◆ **Action item**:
Since the copy must hold text only, transcribe the data below exactly and omit the images.

◆ **Input records**:
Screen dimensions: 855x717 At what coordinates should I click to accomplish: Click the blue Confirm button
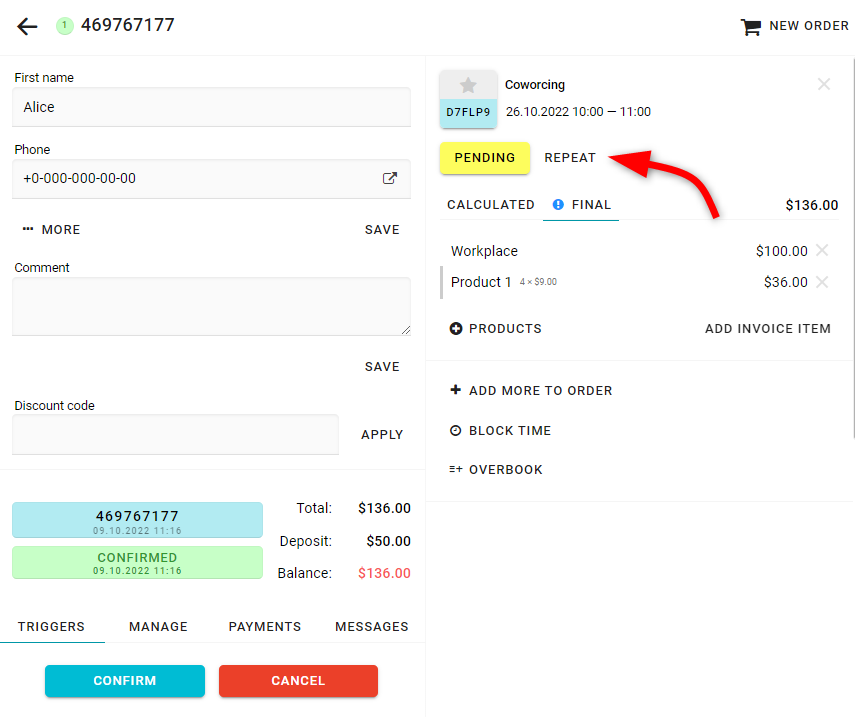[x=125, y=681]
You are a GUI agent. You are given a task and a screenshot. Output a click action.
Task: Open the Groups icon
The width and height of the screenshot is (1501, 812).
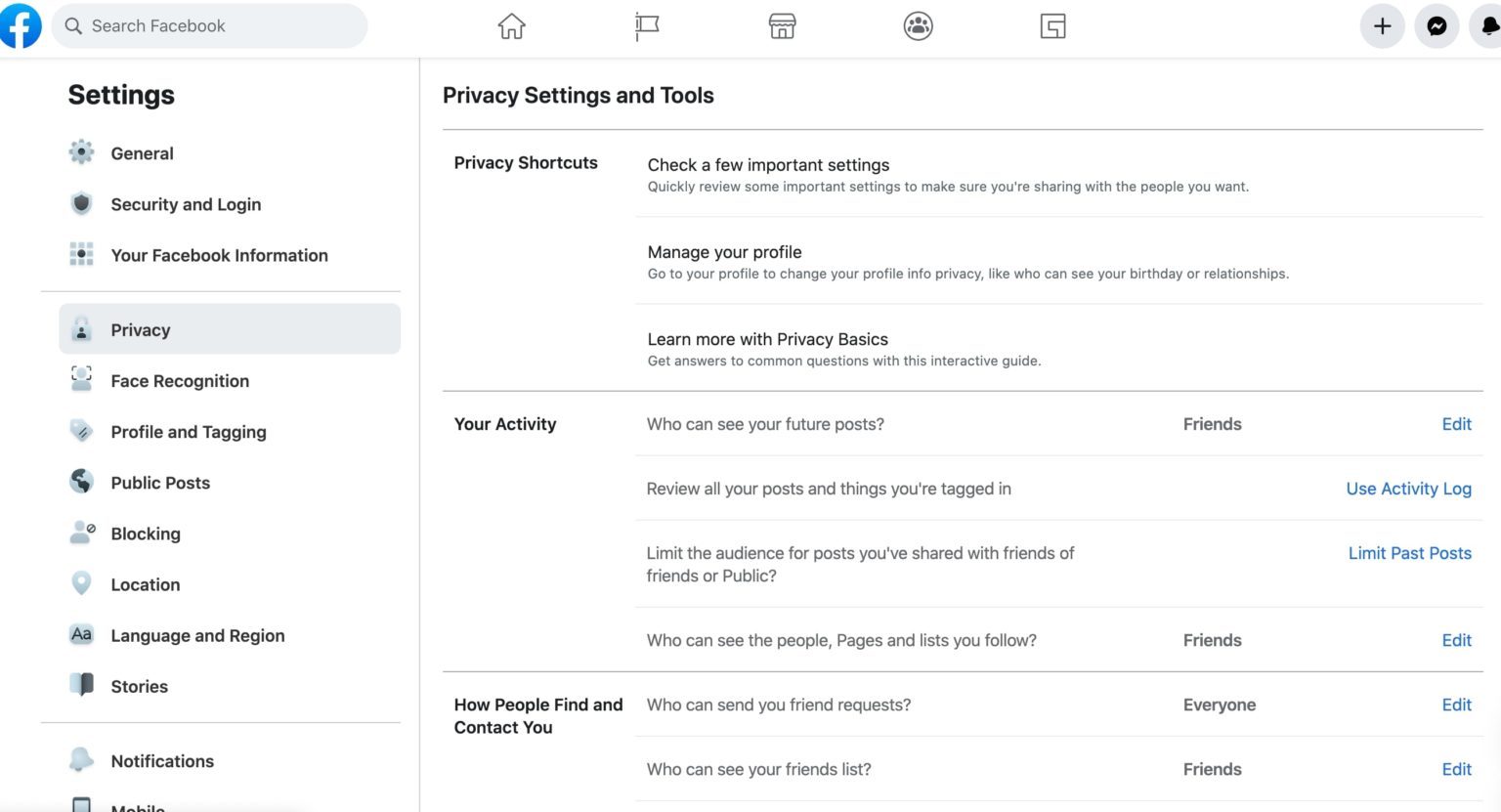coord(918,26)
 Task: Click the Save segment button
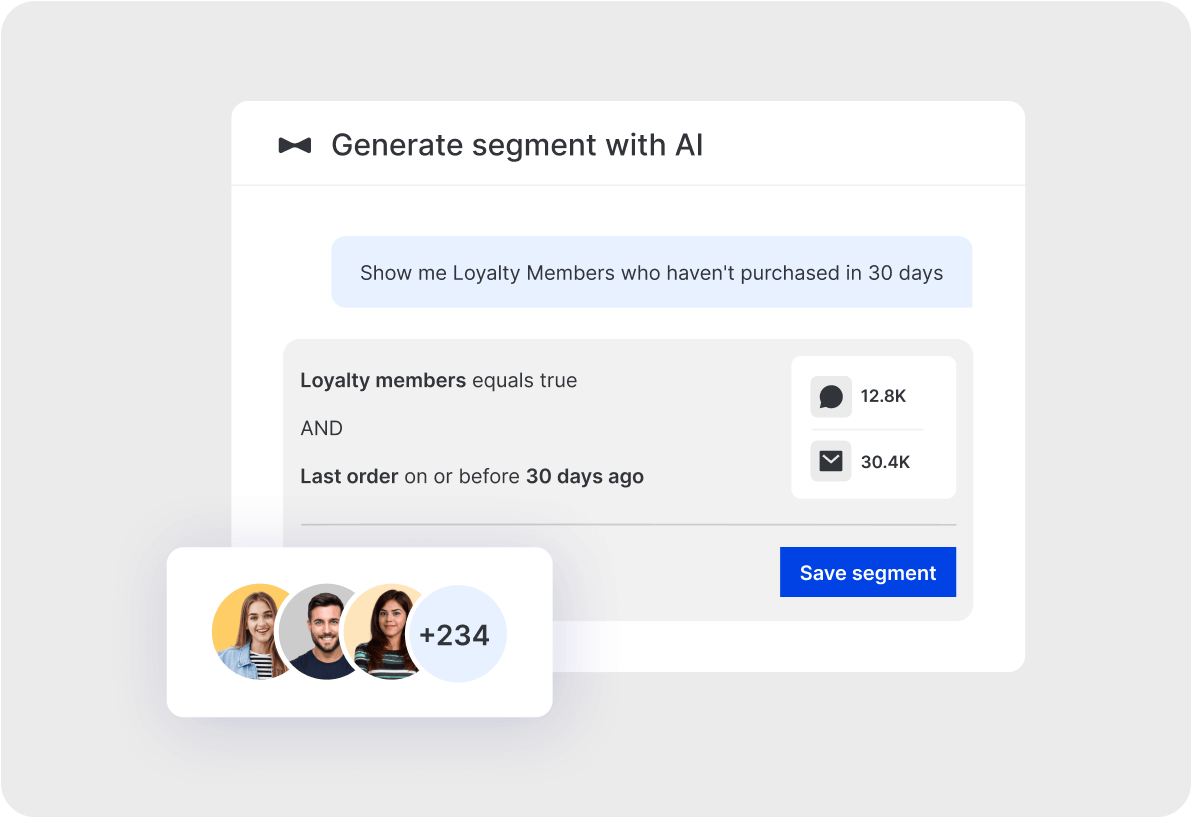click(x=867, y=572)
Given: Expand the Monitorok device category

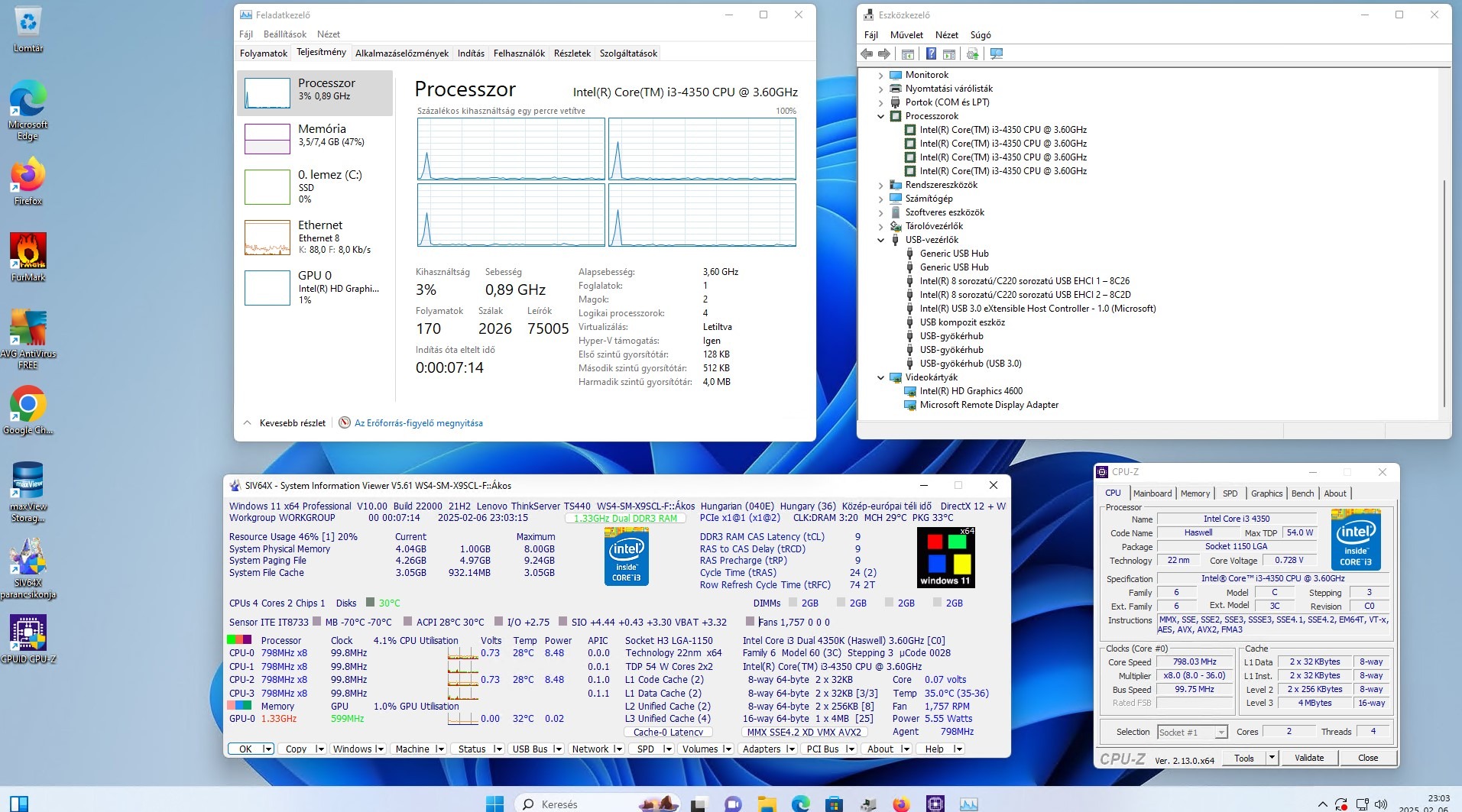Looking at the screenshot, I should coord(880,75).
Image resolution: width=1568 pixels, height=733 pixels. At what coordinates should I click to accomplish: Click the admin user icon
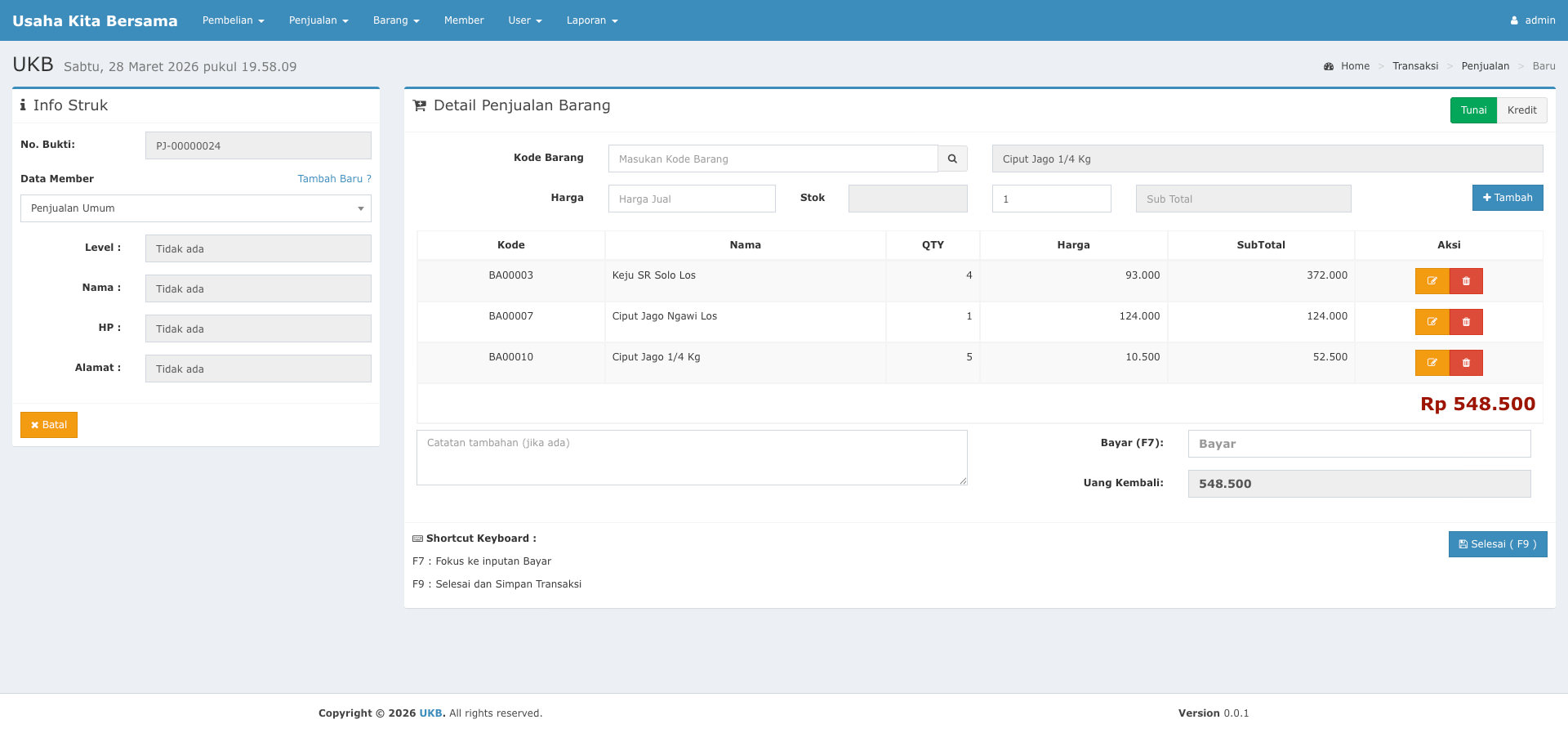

◆ **Problem solution**:
Screen dimensions: 855x717 At what coordinates should I click to accomplish: Click the blue Confirm button
[x=125, y=681]
You are a GUI agent. You are given a task and a screenshot. Output a click action.
Task: Open the Groups icon
The width and height of the screenshot is (1501, 812).
coord(918,26)
 Task: Click the Save segment button
click(x=867, y=572)
Given: Expand the Monitorok device category

Looking at the screenshot, I should coord(880,75).
Image resolution: width=1568 pixels, height=733 pixels. At what coordinates should I click to accomplish: Click the admin user icon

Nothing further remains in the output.